Pixel coordinate grounding data
★ ★ ★ ★

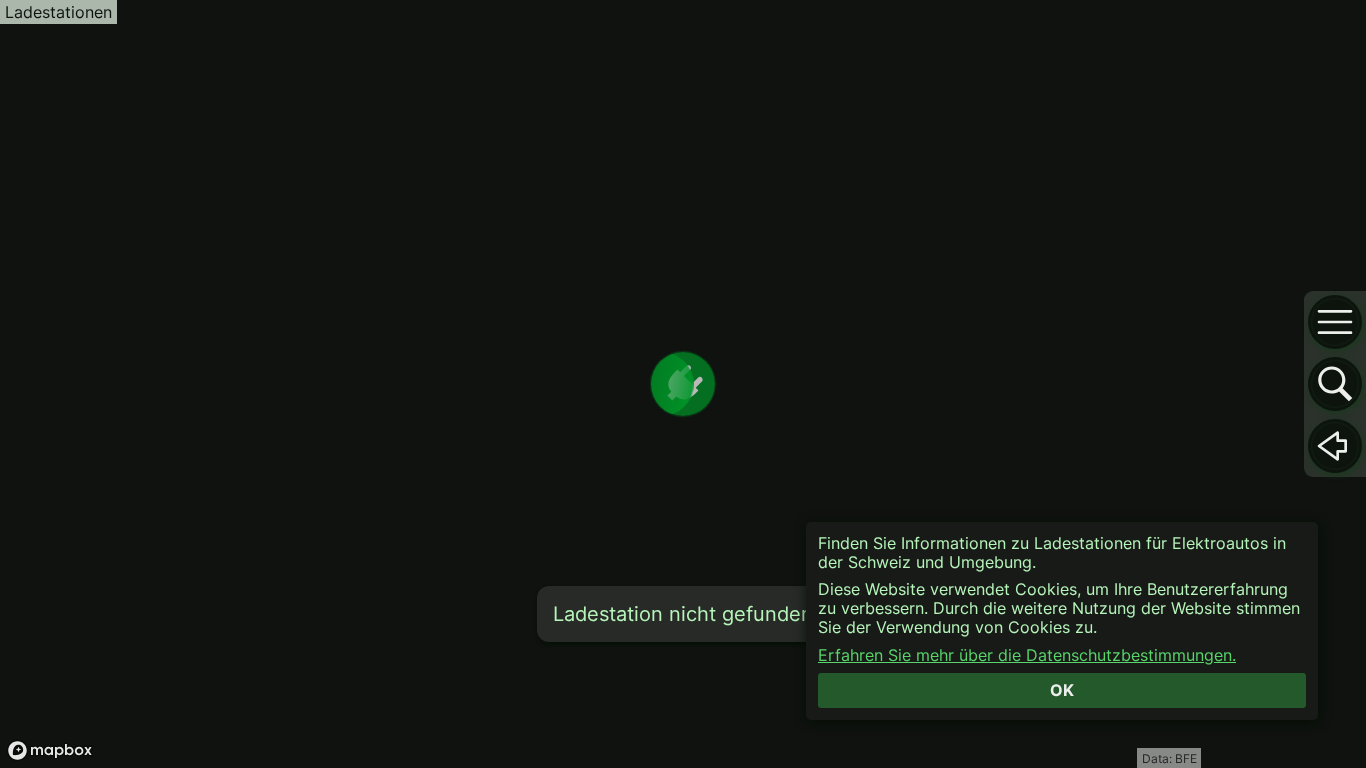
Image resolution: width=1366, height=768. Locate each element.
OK (1062, 690)
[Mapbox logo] (50, 750)
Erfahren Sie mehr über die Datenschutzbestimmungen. (1027, 655)
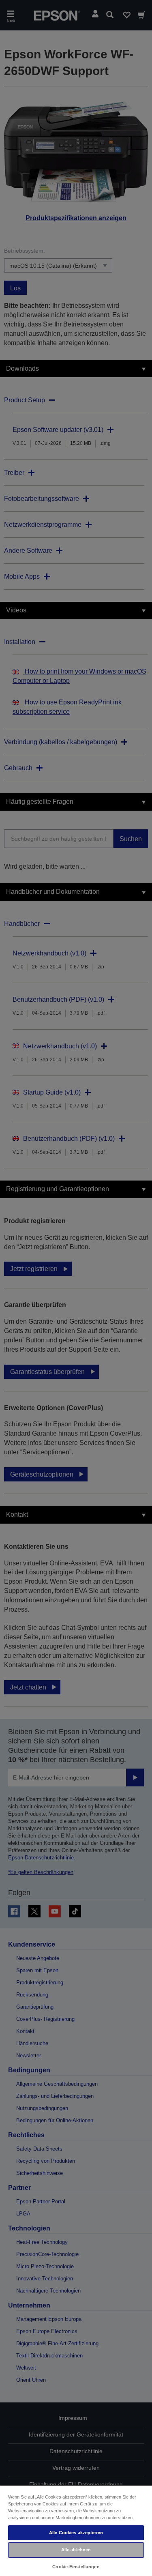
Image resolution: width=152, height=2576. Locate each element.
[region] (76, 2530)
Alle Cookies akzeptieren (76, 2532)
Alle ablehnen (76, 2549)
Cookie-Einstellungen (75, 2566)
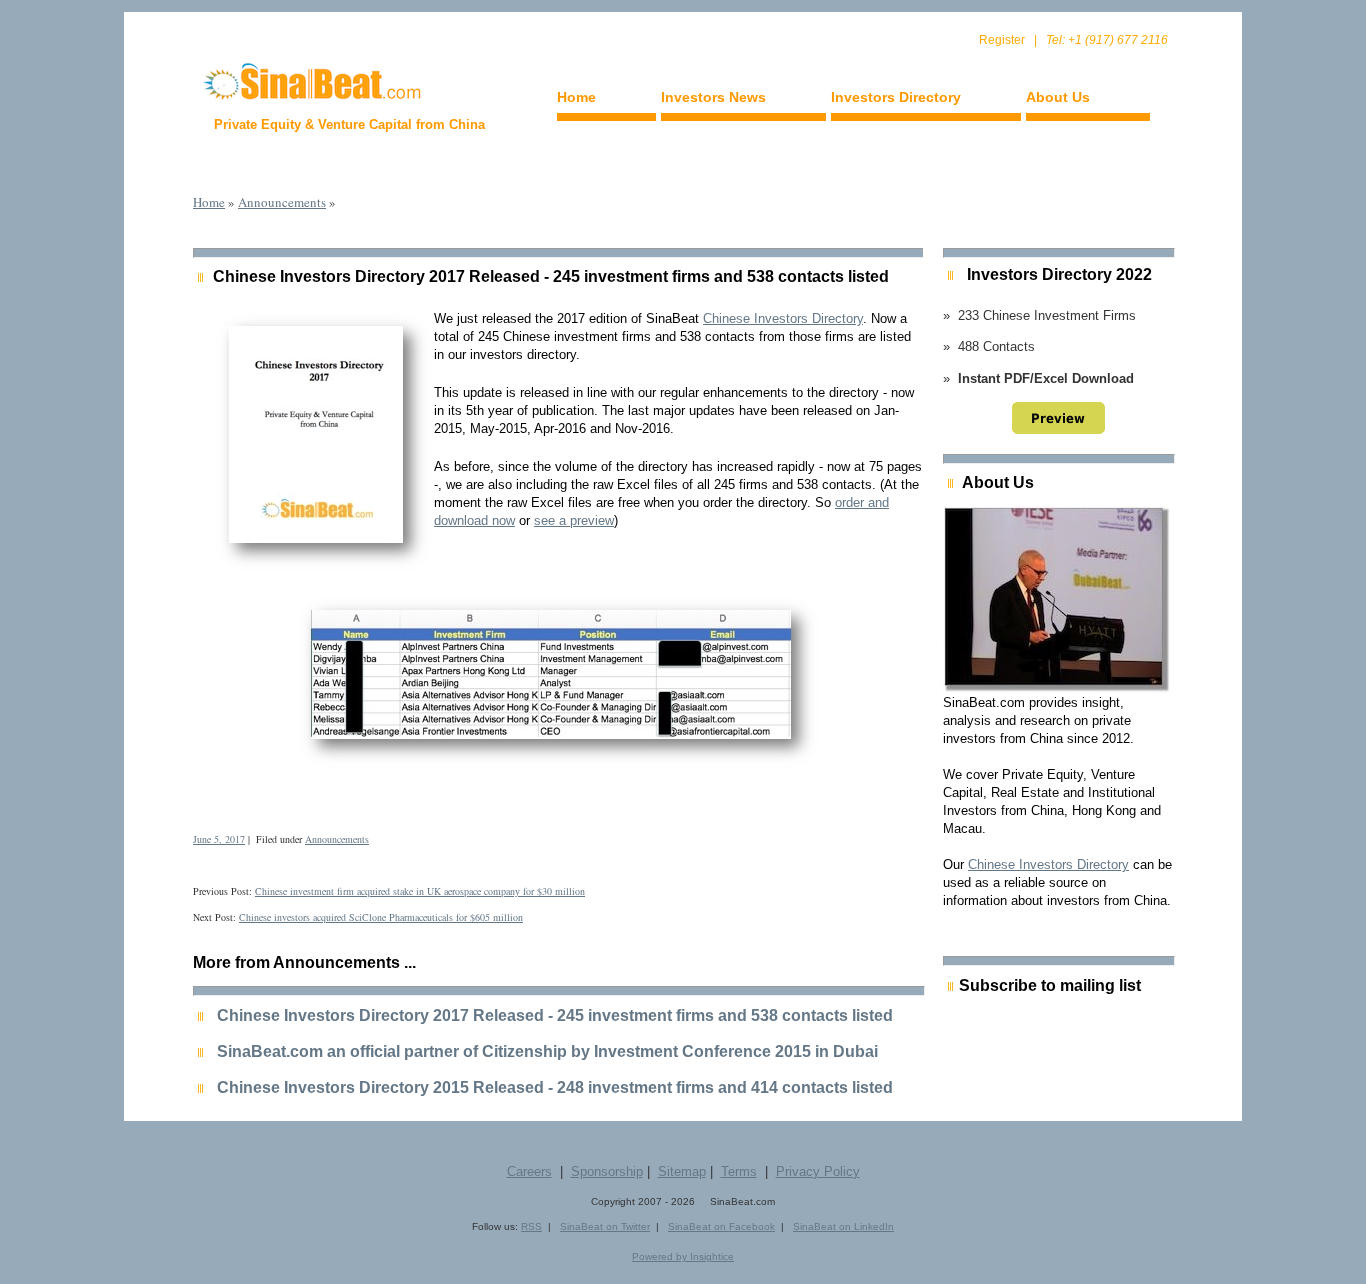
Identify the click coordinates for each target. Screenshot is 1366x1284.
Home (576, 97)
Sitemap (682, 1171)
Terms (739, 1171)
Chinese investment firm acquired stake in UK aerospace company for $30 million (420, 891)
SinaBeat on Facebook (721, 1226)
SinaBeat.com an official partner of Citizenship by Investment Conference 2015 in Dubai (547, 1051)
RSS (531, 1226)
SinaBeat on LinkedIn (843, 1226)
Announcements (282, 202)
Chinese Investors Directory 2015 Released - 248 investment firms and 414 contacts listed (555, 1087)
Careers (529, 1171)
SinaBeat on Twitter (605, 1226)
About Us (1058, 97)
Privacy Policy (818, 1171)
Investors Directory (896, 97)
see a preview (574, 520)
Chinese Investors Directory (783, 318)
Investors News (713, 97)
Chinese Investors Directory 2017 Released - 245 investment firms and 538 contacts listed (551, 276)
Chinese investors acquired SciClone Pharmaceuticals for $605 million (381, 917)
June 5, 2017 (219, 839)
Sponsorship (607, 1171)
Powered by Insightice (683, 1256)
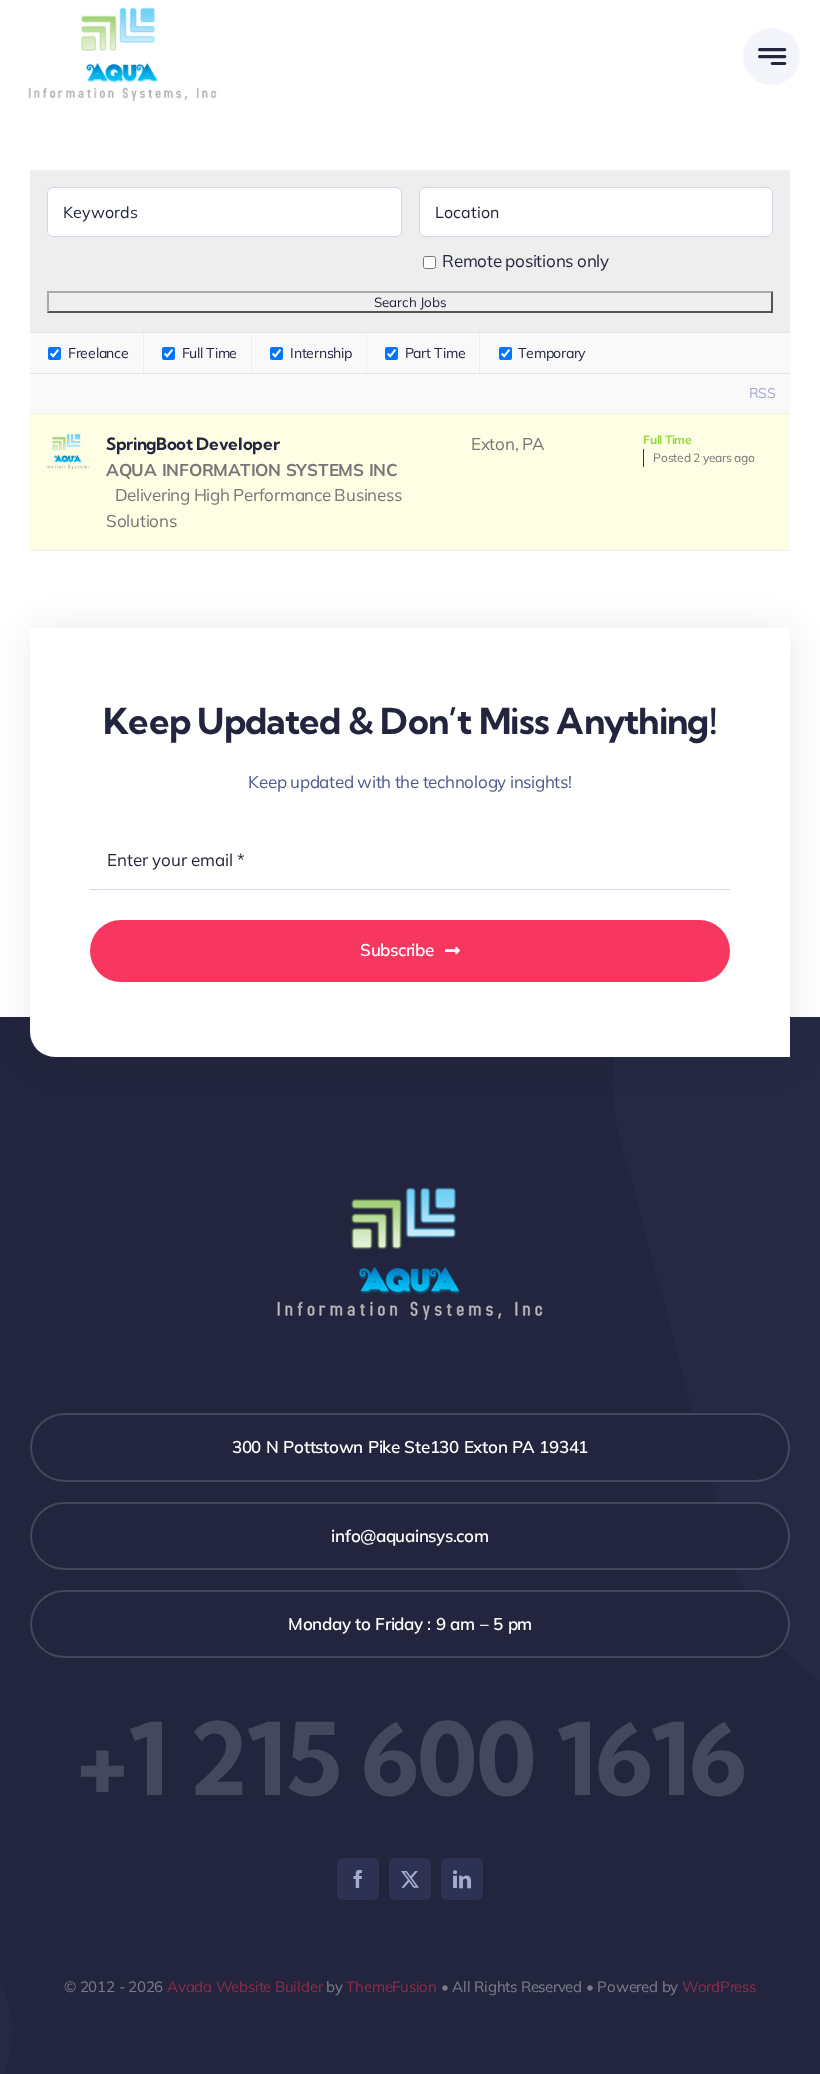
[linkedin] (462, 1879)
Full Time (207, 353)
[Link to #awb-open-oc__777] (771, 56)
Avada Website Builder (244, 1986)
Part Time (433, 353)
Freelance (96, 353)
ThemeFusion (391, 1986)
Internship (318, 353)
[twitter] (410, 1879)
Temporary (550, 353)
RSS (762, 393)
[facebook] (358, 1879)
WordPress (719, 1986)
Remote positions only (525, 260)
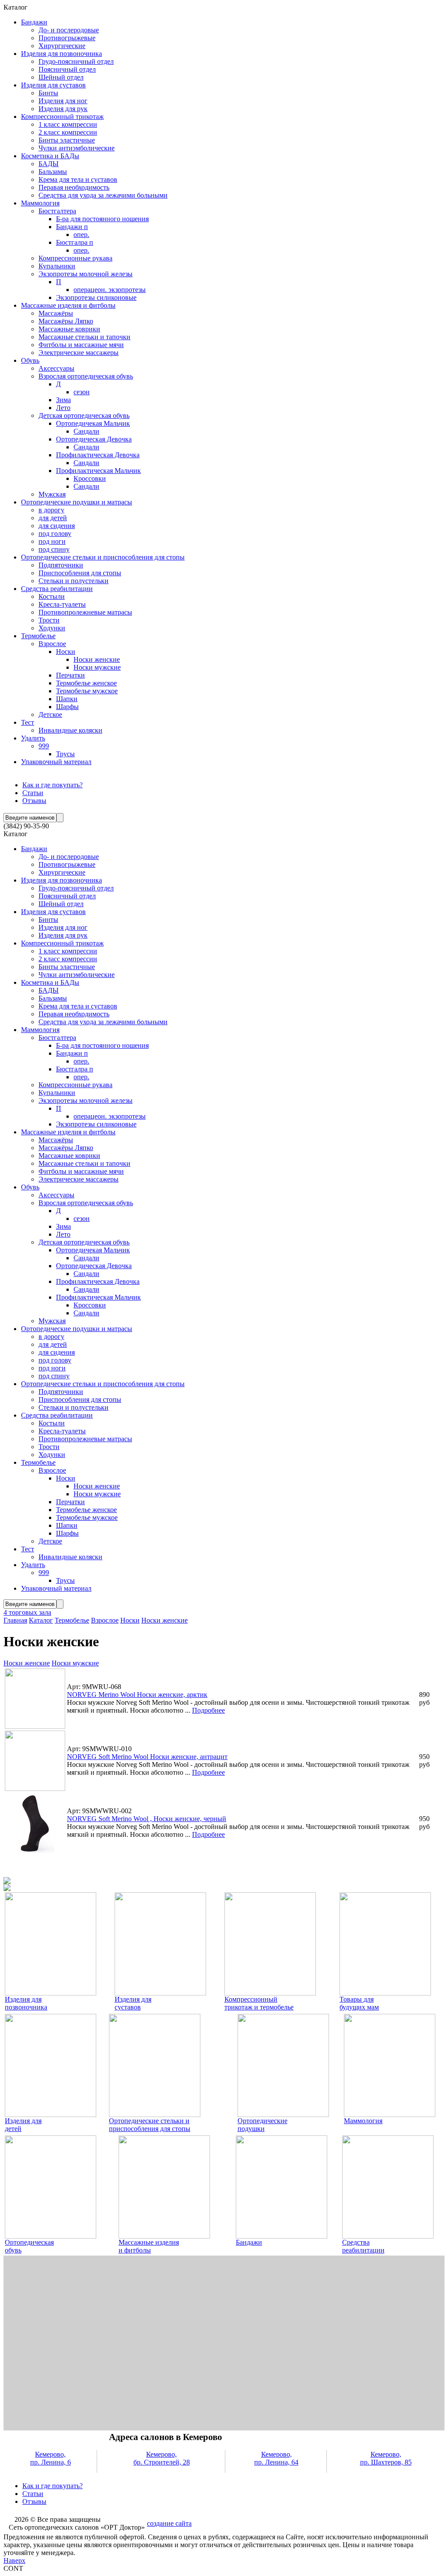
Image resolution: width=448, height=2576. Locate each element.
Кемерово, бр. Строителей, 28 (161, 2458)
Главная (15, 1620)
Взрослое (105, 1620)
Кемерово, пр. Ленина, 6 (50, 2458)
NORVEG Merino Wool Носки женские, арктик (137, 1694)
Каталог (41, 1620)
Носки (130, 1620)
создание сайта (169, 2523)
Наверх (14, 2560)
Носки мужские (75, 1663)
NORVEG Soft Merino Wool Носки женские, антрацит (147, 1756)
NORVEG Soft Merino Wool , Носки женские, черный (146, 1818)
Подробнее (208, 1710)
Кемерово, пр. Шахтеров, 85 (386, 2458)
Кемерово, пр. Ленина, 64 (276, 2458)
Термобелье (72, 1620)
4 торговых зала (27, 1612)
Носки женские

★ ★ ★ ★

Directions →
Going through the data above, state how many lines include the word "Chinese"; only that number is needed.

Task answer →
5